Another thing we didn't do with the Apollo program is allow Congress to determine that we would use a Saturn V booster, lunar and command modules, pick landing sites, or extend the Hyde Amendment to the moon. We tasked a technical and scientific agency - NASA - with handling the technical and scientific details.
We already have an environmental analog of NASA:
The EPA employs 17,000 people in headquarters program offices, 10 regional offices, and 27 laboratories across the country. More than half of its staff are engineers, scientists, and environmental protection specialists; other groups include legal, public affairs, financial, and computer specialists.
The agency conducts environmental assessment, research, and education. It has the primary responsibility for setting and enforcing national standards under a variety of environmental laws, in consultation with state, tribal, and local governments. It delegates some permitting, monitoring, and enforcement responsibility to U.S. states and Native American tribes. EPA enforcement powers include fines, sanctions, and other measures.
The agency also works with industries and all levels of government in a wide variety of voluntary pollution prevention programs and energy conservation efforts.
We can augment the EPA staff with more scientists and engineers, with lawyers and economists, with people who can educate the public, and whatever else the agency needs to get the job done. Or a strong executive could force inter-agency co-operation with agencies that have technical expertise or regulatory authority that EPA lacks.
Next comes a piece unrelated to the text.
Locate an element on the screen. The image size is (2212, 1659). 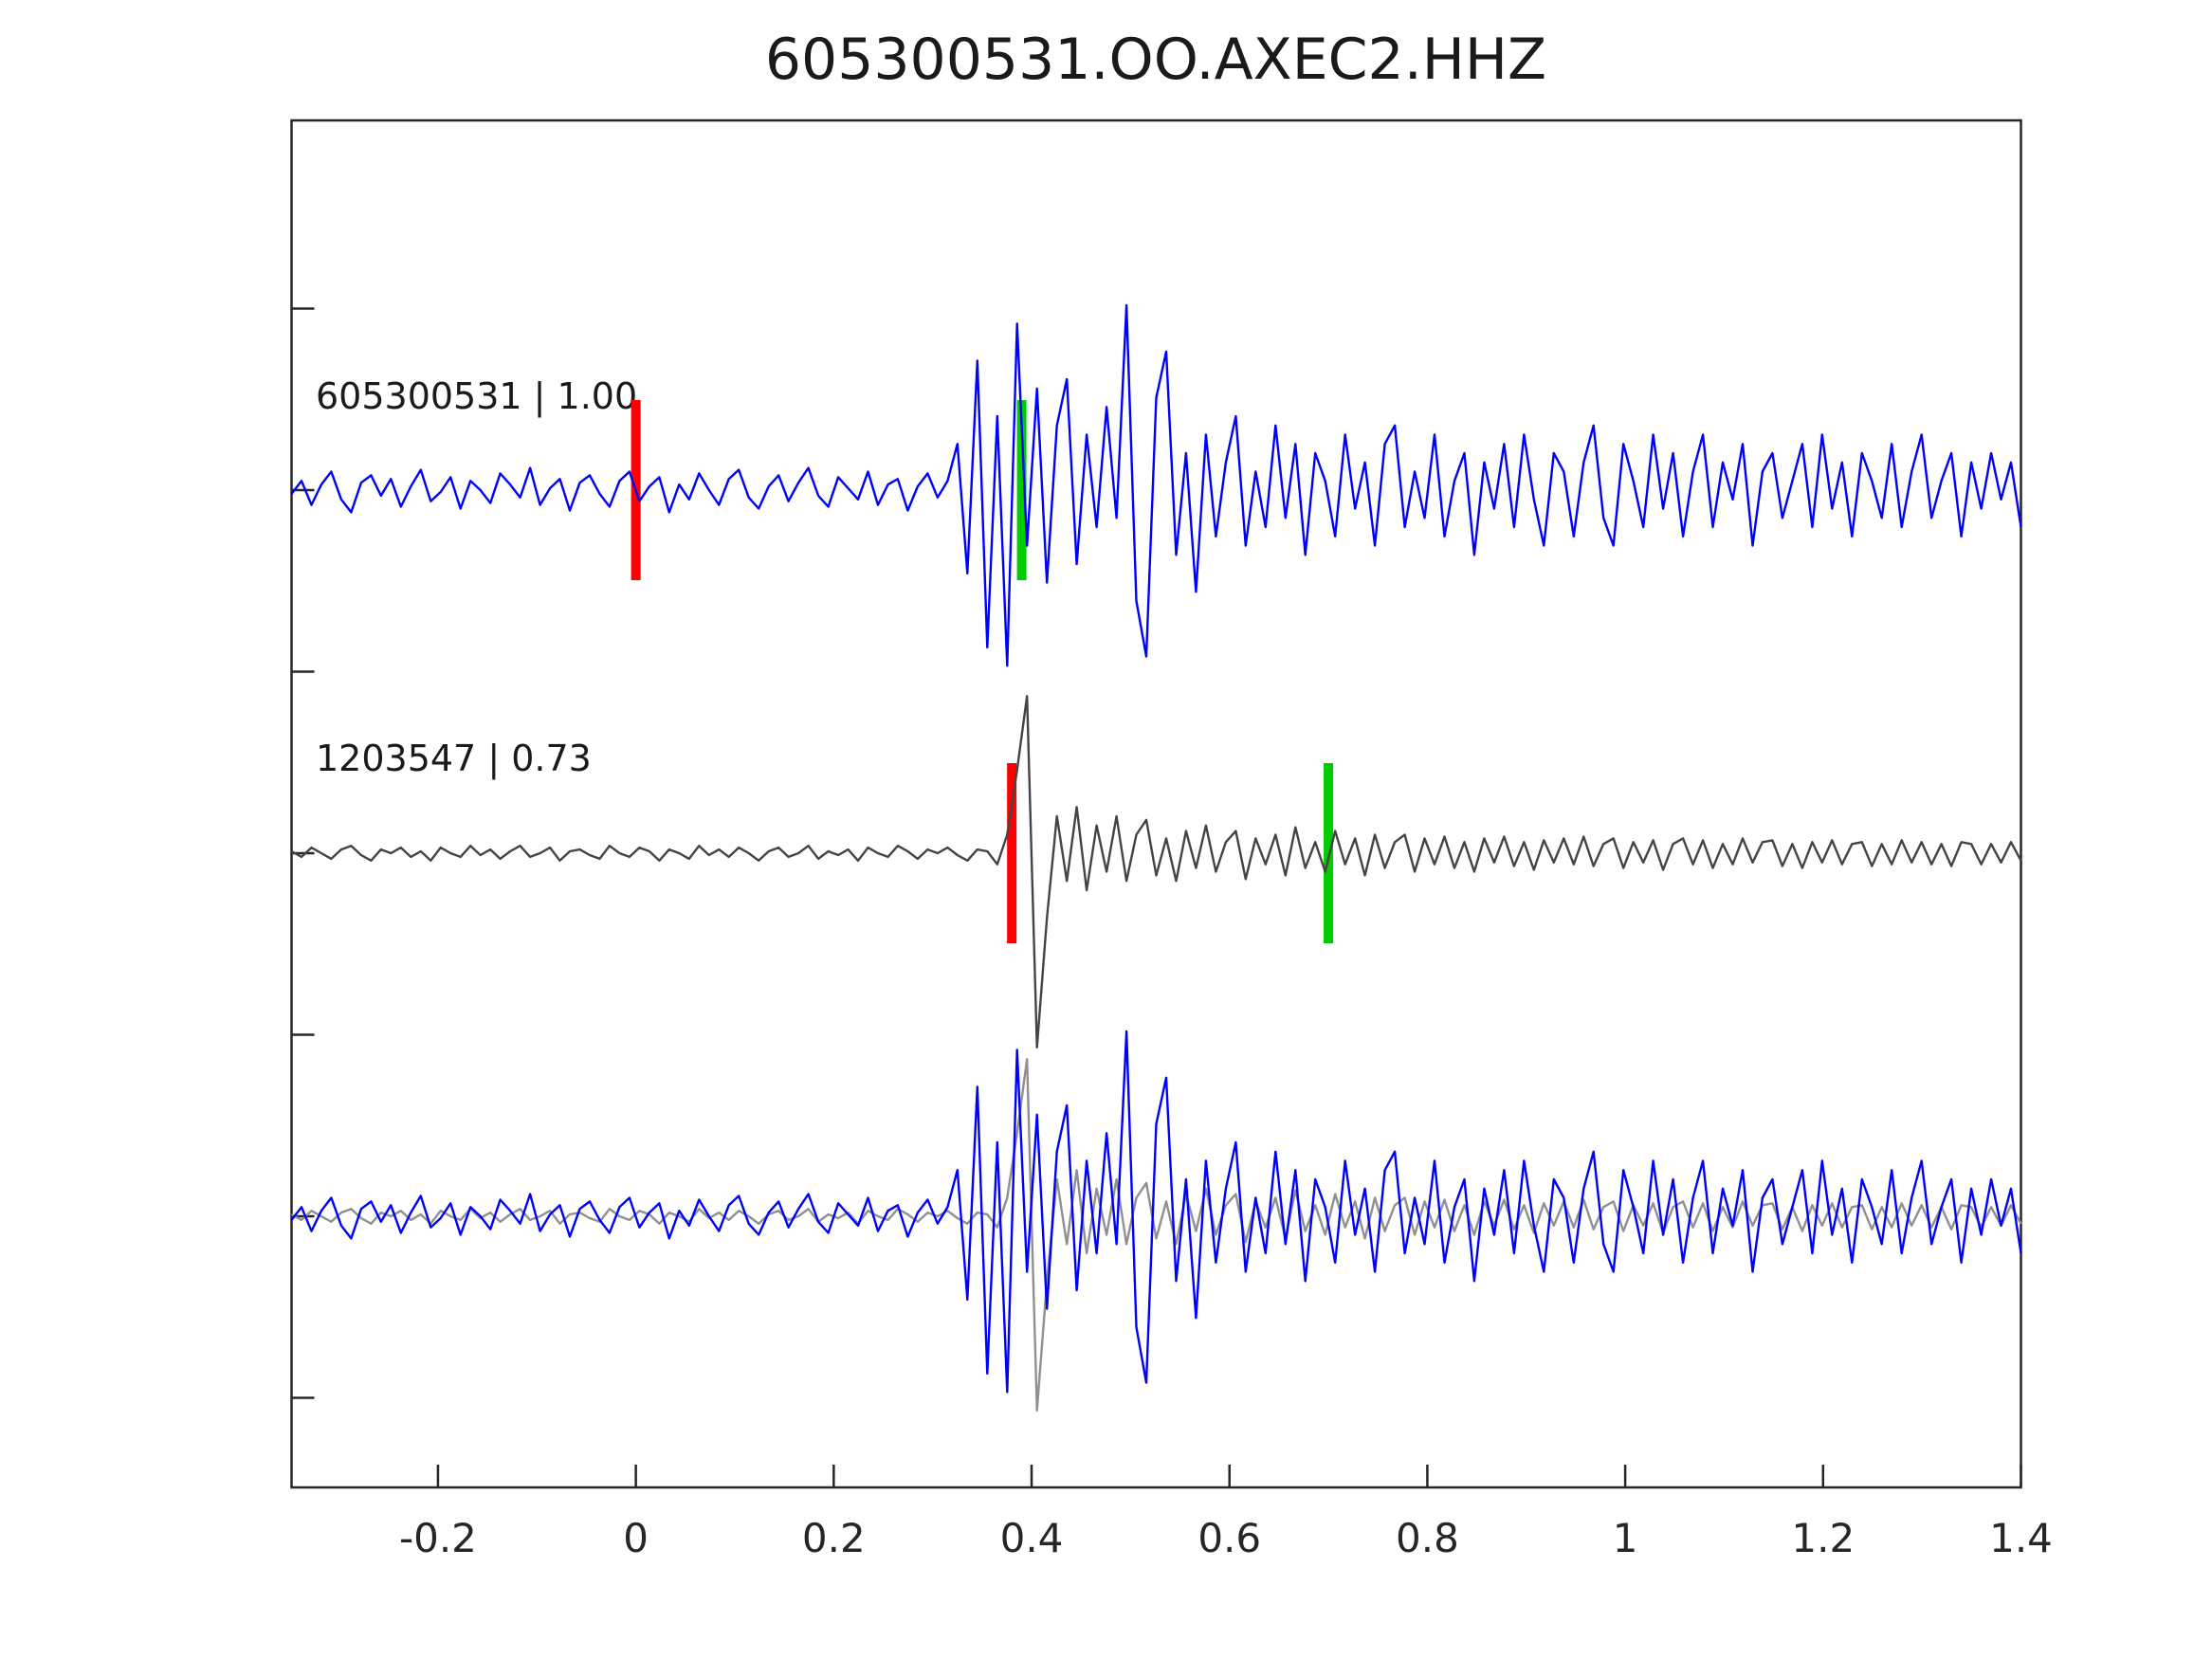
x-tick-label: 0 is located at coordinates (636, 1538).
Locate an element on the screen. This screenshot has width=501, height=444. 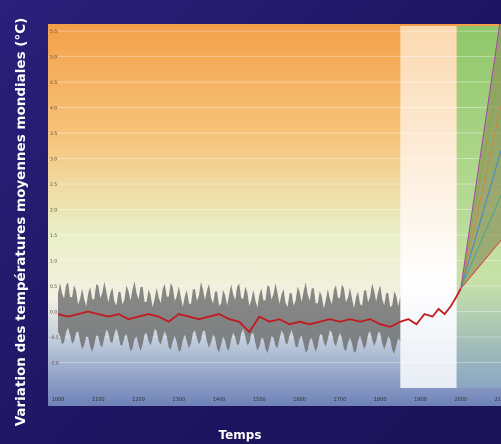
y-tick-label: -1.0 is located at coordinates (54, 364).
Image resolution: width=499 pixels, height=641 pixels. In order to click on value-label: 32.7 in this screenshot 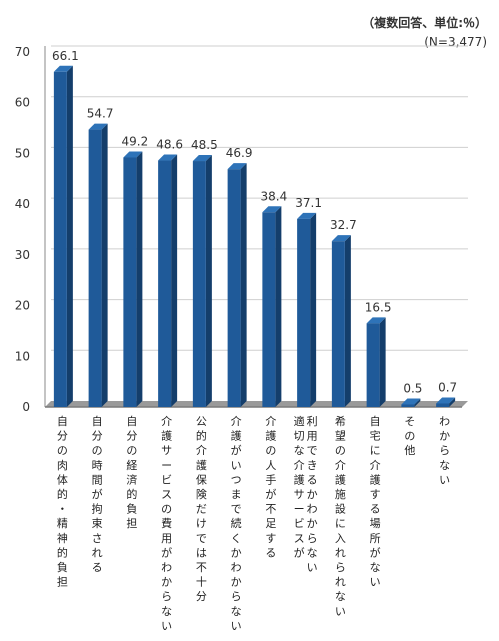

In fact we don't even need a climate bill for EPA to do the job. The Supreme Court ruled in 2007 that EPA not only has the authority to regulate CO2 under the Clean Air Act - it actually has the duty to do it (Massachusetts v. EPA). Of course corporate interests are already hard at work trying to end this authority, and seem to be getting their way in the developing Senate climate bill. There's no need to blame Congress for inaction on this issue - the Executive Branch already has the authority it needs. You'd need 60 votes to take that authority away.
The Clean Air Act mechanisms have a proven track record of repairing the atmosphere and regulating industry. The act has been incrementally improved since the initial legislation was passed. It allows for state and regional flexibility, especially with respect to important contingencies like economics, but within a framework of scientifically derived standards and national oversight. Before you criticize it, you can read the law, beginning here.
As the situation stands right now, our approach to the urgent problems presented by climate change isn't anything like Project Apollo - it's just Project Appalling.
If we can put a man on the moon, we can solve the problems of climate change, but it requires leadership, clear goals, good engineering, and the will to get it done. It also requires us to do it while it's still possible.